La paysannerie, qui était autrefois exclue du jeu politique et économique, jouait à présent un rôle de premier plan, devenant un « agent puissant » du développement économique et social dont elle profiterait pleinement, selon les termes du capitaine visionnaire. L’objectif était que ces paysans puissent se prendre en charge, sortir de la pauvreté et regagner leur dignité.

Les modèles traditionnels de protection sociale doivent nous inspirer, à l’heure où on parle de plus en plus d’instauration de la Couverture Santé Universelle en Afrique, et que l’on cherche les moyens de financer cette politique de protection sociale dédiée à la santé.

Santé

Pour le volet santé, alors que la santé environnementale et l’approche Onehealth (basée sur la prise en compte des interactions entre animaux, hommes et environnement en matière de santé) font l’actualité au sujet des politiques de santé publique, l’on devrait savoir que les sociétés traditionnelles africaines reposaient déjà sur cette approche basée sur l’interconnexion entre la santé et l’environnement.

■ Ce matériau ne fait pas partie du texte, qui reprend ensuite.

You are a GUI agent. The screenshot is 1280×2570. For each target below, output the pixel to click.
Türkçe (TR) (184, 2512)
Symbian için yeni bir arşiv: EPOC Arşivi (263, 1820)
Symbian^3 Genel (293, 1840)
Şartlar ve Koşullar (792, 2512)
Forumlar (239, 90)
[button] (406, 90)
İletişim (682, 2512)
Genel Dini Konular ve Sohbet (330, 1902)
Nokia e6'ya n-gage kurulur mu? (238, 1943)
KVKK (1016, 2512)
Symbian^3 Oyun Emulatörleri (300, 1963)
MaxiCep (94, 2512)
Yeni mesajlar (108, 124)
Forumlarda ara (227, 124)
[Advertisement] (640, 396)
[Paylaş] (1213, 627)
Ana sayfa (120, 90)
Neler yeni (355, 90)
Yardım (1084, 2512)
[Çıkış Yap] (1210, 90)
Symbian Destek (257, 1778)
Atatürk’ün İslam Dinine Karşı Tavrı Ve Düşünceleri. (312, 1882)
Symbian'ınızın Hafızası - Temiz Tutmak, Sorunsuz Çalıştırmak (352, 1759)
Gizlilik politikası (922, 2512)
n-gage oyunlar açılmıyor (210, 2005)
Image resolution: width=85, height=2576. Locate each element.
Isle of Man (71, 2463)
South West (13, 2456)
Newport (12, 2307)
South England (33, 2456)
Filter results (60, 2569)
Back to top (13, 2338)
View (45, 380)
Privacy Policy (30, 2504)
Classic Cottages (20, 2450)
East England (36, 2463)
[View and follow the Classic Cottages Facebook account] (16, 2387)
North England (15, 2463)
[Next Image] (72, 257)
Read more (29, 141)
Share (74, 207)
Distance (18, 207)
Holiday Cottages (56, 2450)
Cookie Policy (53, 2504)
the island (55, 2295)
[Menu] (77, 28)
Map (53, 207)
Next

En effet, la conception de la maladie dans l’Afrique traditionnelle est le résultat d’un déséquilibre entre l’homme et son milieu. La médecine traditionnelle prend donc en charge l’homme dans sa dimension psychologique, biologique, sociale, et même spirituelle. Elle prend aussi en compte les interactions de l’homme avec son environnement physique. On peut dire que cette approche de la santé, basée sur la conception holistique de l’homme africain, est parfaitement en adéquation avec la définition moderne que les Nations Unies lui donnent, à travers l’ODD3 : « un état de bien-être physique, mental et social » qui prend en compte des déterminants comme l’environnement, les politiques en matière de santé, la démographie, l’économie, etc.

Alors que les modèles classiques des siècles passés en matière de développement sont en train d’être remplacés par de nouveaux paradigmes, il est important de souligner à quel point les ODD liés à la santé, à l’environnement et au genre, sont alignés avec nos modèles traditionnels de sociétés, tout en offrant des perspectives intéressantes pour le futur.